Larry Berman's Market Outlook
Bear with me, I’m pontificating a bit here in front of Nvidia (invidia: Latin for envy) earnings. I’m sure many will disagree. It’s a great company, but what is it worth in five, 10 or 15 years? I would argue, about what we are paying for it now if history is a guideline.
Nvidia Corp. lost key contracts with Apple Inc. over the years and had a decade of non-performance for shareholders. It is not infalible to mistakes. Great companies like Intel Corp. too made mistakes along the way and have had long periods where it performed poorly after huge valuations.
The great Microsoft Corp. peaked at the top of the dot-com bubble and had 15 years of disappointment for shareholders as earnings per share (EPS) caught up to expectations. All are great companies and are well-positioned for the economy ahead. Productivity-enhancing AI, cloud, quantum and the list goes on. I have no issues at all with this aspect of factors driving future growth. It’s very exciting and very bullish. But…
After the dot-com bubble burst, Microsoft’s EPS generally continued to grow with a few hiccups along the way. But the stock return was poor for a decade. I can’t imagine work life without Microsoft Office as an analytical portfolio manager who crunches numbers. I believe AI will be very helpful in managing portfolios in the future too. I’m not sure Excel will be the right delivery for it. Drafting written documents with Chat GPT looks promising, so Word can benefit to be sure. Microsoft Office helps me in many ways every hour of the workday.

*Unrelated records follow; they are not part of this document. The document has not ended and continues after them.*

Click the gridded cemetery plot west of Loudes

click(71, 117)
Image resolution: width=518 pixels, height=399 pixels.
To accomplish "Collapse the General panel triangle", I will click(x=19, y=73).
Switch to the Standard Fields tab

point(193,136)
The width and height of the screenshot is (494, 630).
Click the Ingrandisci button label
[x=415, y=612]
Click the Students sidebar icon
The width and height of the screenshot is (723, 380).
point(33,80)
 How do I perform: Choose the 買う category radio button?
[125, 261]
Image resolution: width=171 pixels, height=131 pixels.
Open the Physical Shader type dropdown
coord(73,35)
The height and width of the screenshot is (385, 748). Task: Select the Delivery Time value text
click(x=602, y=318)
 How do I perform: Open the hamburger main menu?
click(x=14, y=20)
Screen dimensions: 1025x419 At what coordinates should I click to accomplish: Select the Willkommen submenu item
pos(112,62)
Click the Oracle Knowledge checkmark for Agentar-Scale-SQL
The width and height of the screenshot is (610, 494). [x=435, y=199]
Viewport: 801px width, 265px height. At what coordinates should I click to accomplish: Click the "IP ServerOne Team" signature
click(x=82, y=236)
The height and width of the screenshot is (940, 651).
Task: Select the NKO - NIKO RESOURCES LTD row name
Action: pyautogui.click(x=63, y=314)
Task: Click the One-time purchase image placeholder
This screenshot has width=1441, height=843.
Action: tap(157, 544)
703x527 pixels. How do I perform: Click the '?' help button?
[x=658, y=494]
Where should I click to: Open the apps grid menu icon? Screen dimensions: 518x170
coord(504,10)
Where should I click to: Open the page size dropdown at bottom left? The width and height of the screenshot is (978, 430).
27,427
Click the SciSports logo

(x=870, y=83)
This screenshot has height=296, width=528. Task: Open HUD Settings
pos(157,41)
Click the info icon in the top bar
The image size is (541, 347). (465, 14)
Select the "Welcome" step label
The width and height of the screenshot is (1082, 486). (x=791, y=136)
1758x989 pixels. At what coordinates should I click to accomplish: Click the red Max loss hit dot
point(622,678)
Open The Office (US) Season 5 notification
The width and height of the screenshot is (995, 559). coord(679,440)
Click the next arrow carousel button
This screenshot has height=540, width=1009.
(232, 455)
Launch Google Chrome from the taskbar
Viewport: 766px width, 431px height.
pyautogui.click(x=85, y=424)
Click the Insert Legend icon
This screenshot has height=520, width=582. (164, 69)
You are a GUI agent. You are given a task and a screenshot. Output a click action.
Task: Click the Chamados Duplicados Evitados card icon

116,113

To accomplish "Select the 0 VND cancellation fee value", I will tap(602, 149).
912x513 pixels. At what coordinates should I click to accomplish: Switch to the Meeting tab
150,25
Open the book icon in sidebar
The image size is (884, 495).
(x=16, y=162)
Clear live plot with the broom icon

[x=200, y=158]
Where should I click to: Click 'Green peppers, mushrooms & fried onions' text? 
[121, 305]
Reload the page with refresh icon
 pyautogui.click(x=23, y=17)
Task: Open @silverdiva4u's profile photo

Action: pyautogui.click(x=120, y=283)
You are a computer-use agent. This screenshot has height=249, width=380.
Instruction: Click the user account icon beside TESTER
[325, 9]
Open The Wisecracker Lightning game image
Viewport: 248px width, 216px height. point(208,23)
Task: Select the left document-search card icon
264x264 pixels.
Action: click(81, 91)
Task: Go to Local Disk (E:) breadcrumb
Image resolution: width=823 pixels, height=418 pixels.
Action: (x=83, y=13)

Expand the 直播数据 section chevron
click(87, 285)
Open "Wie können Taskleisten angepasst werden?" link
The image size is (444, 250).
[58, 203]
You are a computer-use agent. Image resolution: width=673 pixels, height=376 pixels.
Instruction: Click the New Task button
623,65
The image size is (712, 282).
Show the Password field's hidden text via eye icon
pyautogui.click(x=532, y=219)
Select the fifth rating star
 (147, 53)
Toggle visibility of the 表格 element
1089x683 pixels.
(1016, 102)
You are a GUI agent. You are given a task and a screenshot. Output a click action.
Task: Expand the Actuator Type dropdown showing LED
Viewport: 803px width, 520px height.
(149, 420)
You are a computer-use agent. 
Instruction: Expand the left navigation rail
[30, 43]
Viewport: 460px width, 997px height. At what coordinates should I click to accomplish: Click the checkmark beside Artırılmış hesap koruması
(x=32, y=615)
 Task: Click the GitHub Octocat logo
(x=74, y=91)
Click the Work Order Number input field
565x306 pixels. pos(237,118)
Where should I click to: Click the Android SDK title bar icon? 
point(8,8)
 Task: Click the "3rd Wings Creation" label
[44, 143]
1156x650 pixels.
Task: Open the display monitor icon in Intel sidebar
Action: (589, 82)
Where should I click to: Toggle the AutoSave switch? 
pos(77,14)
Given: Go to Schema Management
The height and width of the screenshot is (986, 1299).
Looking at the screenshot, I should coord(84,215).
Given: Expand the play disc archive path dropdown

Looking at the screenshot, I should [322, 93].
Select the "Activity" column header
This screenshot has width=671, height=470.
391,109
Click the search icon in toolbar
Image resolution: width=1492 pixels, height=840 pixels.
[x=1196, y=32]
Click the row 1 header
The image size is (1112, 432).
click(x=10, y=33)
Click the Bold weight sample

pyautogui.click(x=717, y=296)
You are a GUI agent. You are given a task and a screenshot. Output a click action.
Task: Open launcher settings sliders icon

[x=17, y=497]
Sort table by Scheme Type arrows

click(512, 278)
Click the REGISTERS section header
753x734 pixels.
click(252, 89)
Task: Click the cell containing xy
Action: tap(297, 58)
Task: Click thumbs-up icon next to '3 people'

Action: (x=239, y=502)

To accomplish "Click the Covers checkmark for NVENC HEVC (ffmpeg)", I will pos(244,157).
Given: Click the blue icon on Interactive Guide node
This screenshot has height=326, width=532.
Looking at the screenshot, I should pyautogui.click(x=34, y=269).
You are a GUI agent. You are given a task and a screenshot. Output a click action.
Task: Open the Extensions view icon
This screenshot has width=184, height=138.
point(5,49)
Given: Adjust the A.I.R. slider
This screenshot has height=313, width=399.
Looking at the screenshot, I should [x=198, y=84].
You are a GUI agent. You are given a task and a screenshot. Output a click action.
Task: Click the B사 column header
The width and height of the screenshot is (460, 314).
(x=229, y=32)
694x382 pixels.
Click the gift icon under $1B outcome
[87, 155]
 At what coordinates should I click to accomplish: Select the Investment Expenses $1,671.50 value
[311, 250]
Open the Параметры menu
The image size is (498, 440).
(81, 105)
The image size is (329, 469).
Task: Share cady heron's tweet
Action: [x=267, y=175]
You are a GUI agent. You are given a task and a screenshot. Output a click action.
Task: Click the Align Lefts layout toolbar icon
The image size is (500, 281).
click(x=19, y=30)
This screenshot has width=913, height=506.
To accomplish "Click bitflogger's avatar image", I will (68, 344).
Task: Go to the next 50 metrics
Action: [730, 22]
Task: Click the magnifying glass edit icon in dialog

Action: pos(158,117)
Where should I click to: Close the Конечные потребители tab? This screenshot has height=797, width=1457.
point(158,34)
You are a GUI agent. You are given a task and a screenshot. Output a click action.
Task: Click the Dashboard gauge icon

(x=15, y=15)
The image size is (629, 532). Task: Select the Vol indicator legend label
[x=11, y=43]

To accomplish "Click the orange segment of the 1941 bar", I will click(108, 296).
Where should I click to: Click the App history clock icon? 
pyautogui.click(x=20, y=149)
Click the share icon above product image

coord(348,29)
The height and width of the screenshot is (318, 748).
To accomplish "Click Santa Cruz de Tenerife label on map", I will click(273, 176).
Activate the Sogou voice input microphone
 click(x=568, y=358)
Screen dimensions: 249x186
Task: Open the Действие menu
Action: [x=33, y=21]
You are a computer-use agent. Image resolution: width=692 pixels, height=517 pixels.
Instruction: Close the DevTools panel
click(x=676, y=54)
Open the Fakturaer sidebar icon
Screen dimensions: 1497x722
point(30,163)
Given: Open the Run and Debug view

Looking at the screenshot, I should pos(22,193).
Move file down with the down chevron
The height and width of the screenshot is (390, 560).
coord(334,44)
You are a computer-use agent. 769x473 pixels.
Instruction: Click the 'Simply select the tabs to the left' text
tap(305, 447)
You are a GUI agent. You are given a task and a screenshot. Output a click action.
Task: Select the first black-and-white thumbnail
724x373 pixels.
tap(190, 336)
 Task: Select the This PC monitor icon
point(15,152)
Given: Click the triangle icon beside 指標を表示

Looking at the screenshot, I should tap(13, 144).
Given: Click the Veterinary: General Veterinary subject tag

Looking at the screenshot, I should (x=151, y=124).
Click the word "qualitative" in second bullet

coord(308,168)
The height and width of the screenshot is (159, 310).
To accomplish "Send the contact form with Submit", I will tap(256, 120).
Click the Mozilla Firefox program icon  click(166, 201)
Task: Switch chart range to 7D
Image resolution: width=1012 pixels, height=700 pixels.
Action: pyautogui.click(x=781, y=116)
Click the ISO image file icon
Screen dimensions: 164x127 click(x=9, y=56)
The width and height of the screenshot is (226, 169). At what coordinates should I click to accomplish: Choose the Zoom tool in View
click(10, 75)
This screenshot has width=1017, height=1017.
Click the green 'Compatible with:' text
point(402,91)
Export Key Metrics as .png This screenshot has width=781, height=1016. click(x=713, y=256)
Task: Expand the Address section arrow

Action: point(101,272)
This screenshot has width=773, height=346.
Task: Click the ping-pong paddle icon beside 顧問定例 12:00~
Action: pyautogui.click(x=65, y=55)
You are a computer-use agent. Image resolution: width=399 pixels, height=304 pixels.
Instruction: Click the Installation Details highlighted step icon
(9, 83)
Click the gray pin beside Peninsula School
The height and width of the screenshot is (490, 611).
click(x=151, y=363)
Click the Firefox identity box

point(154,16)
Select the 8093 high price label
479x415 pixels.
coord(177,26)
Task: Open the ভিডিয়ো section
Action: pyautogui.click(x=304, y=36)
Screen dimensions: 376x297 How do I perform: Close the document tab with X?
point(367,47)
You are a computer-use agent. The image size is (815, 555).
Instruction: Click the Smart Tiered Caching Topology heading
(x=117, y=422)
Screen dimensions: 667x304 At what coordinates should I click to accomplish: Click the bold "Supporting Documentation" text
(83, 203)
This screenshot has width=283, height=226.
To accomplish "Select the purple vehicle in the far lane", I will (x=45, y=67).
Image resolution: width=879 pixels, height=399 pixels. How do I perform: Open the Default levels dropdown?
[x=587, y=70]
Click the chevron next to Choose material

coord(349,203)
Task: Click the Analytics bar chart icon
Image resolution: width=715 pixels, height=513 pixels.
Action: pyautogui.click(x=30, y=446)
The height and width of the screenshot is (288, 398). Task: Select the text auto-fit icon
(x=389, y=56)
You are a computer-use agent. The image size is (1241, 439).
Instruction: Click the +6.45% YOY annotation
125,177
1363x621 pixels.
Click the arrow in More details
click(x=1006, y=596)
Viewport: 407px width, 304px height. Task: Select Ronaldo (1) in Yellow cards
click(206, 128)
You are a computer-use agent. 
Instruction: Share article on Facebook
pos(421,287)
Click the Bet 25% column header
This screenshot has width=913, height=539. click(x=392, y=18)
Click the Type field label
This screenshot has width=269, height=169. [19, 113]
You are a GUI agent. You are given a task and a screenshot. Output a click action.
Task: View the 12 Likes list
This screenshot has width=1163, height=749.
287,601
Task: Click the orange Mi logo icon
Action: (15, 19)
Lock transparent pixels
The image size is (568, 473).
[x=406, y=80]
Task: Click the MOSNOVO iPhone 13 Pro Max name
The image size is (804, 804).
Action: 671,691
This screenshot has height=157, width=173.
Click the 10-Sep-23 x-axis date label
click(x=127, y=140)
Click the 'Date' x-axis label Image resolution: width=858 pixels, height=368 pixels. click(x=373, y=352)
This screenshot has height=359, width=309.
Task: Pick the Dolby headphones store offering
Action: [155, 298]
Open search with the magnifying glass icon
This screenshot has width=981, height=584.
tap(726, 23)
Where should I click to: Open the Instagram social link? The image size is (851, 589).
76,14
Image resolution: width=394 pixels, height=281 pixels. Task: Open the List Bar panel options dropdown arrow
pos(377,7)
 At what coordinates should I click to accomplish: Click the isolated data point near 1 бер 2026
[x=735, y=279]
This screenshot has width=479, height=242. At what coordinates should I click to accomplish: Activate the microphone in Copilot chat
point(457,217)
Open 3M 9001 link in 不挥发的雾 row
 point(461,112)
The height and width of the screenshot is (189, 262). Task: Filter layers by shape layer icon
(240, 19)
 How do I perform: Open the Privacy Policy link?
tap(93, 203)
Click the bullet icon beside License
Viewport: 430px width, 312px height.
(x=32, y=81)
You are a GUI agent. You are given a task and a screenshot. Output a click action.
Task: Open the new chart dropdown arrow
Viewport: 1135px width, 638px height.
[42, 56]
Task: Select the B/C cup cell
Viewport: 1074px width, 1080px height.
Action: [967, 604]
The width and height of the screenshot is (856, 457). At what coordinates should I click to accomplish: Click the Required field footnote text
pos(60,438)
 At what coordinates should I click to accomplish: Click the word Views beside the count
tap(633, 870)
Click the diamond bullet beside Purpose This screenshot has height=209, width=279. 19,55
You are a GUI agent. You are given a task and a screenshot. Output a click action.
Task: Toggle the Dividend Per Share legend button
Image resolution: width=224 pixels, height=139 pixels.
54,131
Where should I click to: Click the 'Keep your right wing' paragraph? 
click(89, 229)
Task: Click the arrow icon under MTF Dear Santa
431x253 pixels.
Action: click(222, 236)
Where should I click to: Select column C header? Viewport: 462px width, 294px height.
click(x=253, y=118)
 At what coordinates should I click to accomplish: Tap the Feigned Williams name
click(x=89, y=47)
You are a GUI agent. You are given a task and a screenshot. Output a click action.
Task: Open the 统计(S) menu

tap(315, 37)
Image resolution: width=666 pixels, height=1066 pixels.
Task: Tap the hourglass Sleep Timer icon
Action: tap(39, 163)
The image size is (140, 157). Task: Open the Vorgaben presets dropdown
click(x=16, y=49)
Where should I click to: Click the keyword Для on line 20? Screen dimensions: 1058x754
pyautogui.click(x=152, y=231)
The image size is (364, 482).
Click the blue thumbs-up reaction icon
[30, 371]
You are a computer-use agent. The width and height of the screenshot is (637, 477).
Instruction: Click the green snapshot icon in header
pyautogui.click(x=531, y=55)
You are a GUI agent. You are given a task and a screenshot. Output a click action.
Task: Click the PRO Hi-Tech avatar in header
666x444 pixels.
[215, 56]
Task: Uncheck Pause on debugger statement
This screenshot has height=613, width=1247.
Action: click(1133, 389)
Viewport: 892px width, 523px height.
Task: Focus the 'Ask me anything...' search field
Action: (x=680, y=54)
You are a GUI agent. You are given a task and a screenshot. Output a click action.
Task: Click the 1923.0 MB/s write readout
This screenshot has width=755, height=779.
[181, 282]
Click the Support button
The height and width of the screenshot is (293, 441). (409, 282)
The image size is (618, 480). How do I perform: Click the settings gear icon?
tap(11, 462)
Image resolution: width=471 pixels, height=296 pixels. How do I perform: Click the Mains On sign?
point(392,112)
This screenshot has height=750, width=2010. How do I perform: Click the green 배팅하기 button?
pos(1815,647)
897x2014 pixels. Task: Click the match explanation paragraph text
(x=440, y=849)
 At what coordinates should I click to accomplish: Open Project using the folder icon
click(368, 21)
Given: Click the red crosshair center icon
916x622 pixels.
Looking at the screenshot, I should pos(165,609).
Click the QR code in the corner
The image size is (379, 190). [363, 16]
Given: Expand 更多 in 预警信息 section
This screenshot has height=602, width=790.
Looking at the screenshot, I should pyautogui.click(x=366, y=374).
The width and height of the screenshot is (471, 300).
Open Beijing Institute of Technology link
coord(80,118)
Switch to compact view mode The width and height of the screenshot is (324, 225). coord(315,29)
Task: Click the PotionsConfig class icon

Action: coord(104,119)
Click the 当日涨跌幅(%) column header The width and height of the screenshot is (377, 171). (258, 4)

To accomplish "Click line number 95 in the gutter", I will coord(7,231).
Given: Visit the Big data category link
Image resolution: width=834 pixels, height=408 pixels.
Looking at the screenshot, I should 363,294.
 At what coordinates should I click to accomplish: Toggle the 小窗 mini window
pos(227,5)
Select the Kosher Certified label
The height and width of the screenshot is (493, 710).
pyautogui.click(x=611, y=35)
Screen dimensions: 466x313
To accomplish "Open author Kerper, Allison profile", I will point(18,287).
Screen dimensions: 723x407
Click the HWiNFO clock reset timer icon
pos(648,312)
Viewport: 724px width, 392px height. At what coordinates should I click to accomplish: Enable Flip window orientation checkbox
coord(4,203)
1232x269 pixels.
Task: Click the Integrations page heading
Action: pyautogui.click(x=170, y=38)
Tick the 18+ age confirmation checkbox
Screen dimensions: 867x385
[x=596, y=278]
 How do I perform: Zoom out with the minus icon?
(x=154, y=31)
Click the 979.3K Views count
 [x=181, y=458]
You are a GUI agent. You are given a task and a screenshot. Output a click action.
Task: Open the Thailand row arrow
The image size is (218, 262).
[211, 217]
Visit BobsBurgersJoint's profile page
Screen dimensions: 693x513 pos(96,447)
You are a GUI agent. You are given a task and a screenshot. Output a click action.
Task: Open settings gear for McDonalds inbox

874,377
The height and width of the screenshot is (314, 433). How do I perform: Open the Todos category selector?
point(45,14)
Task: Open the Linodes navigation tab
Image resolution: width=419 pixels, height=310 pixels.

Nvidia (and others like Intel) give Microsoft the ability to crunch those numbers. All of which all essential. But look at the performance of Intel since the dot com peak in 2000, shareholders have seen zero growth.
As I have said for decades, a good company is not necessarily a good stock. As we approach earnings this week for Nvidia, there is lots of excitement. The market can celebrate the same message many times. The reported short position in the stock is relatively small around one per cent (0.6 days to cover). According to Morningstar, there are 52 buys, six holds, and one sell.
The weighted average price target is 20 per cent higher. In May, prior to the last earnings, analysts’ valuation expectations were below where the stock was trading. I tend to discount what the Wall Street cheerleaders tend to say a company is worth, but you do want to know what they think. To say there is a lot of good news priced in would be an understatement.
The trailing price-earnings ratio (P/E) is 210 times and the forward P/E is 53 times. Perhaps I’m very wrong about this or I’m early, but we have to ask the question given the similarities we see with other hyped-up periods over history. I recall companies in late 1999 adding dot com to their names and talking about the internet in their earnings when they had nothing much to do with it. Kind of like a failing mining company suggesting Y2K and the internet would change its profitability.